TEXT SECTION:
Dr. Christian Smith is the William R. Kenan, Jr., Professor of Sociology at the University of Notre Dame. It is here that he directs the Center for the Study of Religion and Society. You can read more about his work on Critical Realism here.


Divided into 9 chapters over 278 pages with 56 pages of end notes, this is not going to be a Sunday afternoon leisurely read. After introducing the subject matter and reason for writing this book, Smith looks at the basics of what he calls Critical Realist Personalism. This is where I was introduced to his work on What is the Person? The second chapter lays a foundation for rethinking why we do what we do, or what are the motivating factors for the actions we take.

Chapter three is an argument against social situationism (relativism) and chapter four offers a historical look at the various theories of human nature and motivation that have found traction in sociological studies and understandings of the person.
In chapter five, Smith begins to unpack the paradigm shifting understanding of personalist theory and how and why we are motivated to action. This is contingent upon his understanding of human goods (which he finds six) and interests that exist across time and cultural boundaries. Chapter six, the shortest chapter, explains how and why we must be motivated toward flourishing as a person and consequently as a society. He spends the last chapter seeking to understand failure, destruction, and evil.

WRITTEN REQUEST A:
According to the book review, how many pages of end notes does the book contain?
WRITTEN REQUEST B:
From the book review, copy the passage that begins with the words containing "Chapter three is" and ends with "destruction, and evil.".

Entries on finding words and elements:
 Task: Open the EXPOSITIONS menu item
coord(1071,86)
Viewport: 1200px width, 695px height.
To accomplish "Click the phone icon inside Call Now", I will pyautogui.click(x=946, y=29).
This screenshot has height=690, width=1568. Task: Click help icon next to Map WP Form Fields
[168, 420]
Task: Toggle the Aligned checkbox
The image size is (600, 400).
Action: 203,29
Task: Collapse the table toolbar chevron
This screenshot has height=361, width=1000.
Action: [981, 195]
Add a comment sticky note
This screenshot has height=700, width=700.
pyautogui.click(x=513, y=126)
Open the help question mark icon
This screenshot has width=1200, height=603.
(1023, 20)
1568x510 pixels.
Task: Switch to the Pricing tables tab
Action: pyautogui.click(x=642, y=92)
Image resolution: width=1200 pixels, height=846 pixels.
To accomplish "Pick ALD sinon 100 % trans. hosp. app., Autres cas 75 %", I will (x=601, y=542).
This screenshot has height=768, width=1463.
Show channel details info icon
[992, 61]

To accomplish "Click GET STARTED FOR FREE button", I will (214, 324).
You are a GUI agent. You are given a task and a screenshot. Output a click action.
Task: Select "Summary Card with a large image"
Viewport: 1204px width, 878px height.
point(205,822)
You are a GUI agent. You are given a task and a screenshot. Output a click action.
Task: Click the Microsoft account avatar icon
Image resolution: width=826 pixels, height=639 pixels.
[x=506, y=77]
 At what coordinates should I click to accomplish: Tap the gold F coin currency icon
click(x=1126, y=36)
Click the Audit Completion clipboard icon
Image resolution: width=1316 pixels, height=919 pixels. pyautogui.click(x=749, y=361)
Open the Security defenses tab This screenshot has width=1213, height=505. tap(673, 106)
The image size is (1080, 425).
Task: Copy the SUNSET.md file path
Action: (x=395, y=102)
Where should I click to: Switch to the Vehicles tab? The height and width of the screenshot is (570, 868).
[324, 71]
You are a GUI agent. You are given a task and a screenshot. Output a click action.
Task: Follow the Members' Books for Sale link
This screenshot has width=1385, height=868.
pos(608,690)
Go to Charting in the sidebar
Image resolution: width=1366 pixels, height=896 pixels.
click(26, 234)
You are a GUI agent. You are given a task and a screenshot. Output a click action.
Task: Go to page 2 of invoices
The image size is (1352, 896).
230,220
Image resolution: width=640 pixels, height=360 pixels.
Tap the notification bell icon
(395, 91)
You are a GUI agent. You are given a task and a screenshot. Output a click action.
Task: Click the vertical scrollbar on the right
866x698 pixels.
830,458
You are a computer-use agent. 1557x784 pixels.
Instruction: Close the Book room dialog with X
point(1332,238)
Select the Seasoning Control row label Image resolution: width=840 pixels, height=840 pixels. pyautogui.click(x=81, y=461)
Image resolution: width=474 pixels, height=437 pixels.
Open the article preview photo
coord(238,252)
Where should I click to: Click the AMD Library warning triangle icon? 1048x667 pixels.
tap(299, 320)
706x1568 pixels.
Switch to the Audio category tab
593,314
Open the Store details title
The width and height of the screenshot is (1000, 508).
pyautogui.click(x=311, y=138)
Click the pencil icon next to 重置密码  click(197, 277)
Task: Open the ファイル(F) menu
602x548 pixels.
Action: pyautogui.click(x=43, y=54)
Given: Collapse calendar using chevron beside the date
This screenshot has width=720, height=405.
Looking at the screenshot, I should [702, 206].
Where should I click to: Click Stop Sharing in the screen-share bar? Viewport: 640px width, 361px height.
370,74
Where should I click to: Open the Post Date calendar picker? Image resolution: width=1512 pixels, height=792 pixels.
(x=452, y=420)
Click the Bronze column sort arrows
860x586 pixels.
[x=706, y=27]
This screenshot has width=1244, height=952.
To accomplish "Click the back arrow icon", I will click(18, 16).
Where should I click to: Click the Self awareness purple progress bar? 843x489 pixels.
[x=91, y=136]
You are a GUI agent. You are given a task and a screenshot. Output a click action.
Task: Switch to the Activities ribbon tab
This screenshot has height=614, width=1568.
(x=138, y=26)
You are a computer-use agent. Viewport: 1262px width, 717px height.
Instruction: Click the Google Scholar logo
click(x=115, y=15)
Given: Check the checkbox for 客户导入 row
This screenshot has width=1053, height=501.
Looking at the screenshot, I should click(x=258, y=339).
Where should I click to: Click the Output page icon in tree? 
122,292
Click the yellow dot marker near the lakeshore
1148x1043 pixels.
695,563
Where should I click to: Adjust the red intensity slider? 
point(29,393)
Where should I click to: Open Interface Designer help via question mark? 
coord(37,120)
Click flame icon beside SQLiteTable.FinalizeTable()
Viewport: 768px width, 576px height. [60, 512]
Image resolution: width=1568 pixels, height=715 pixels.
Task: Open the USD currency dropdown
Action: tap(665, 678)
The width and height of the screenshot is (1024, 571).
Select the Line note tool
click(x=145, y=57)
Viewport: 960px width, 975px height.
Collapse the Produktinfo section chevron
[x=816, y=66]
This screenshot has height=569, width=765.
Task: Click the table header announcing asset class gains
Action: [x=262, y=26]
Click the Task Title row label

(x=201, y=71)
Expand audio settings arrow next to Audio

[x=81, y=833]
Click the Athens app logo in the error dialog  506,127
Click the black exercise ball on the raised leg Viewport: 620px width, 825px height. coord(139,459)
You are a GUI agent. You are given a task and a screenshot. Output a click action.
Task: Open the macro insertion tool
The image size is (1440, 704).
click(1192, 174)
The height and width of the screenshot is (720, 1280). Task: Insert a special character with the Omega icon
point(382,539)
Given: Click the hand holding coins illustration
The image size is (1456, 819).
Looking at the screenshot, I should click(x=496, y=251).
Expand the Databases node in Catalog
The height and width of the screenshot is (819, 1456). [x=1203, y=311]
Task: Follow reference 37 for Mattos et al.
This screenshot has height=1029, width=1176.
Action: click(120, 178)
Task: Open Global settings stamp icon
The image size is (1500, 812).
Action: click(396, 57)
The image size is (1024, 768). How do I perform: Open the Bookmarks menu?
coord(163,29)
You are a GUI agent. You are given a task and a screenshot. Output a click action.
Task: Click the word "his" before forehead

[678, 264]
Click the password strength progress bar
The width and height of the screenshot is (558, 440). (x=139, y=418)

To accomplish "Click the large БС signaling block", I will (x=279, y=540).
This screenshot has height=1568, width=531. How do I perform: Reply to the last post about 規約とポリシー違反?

REPLY A:
56 pages

REPLY B:
Chapter three is an argument against social situationism (relativism) and chapter four offers a historical look at the various theories of human nature and motivation that have found traction in sociological studies and understandings of the person.
In chapter five, Smith begins to unpack the paradigm shifting understanding of personalist theory and how and why we are motivated to action. This is contingent upon his understanding of human goods (which he finds six) and interests that exist across time and cultural boundaries. Chapter six, the shortest chapter, explains how and why we must be motivated toward flourishing as a person and consequently as a society. He spends the last chapter seeking to understand failure, destruction, and evil.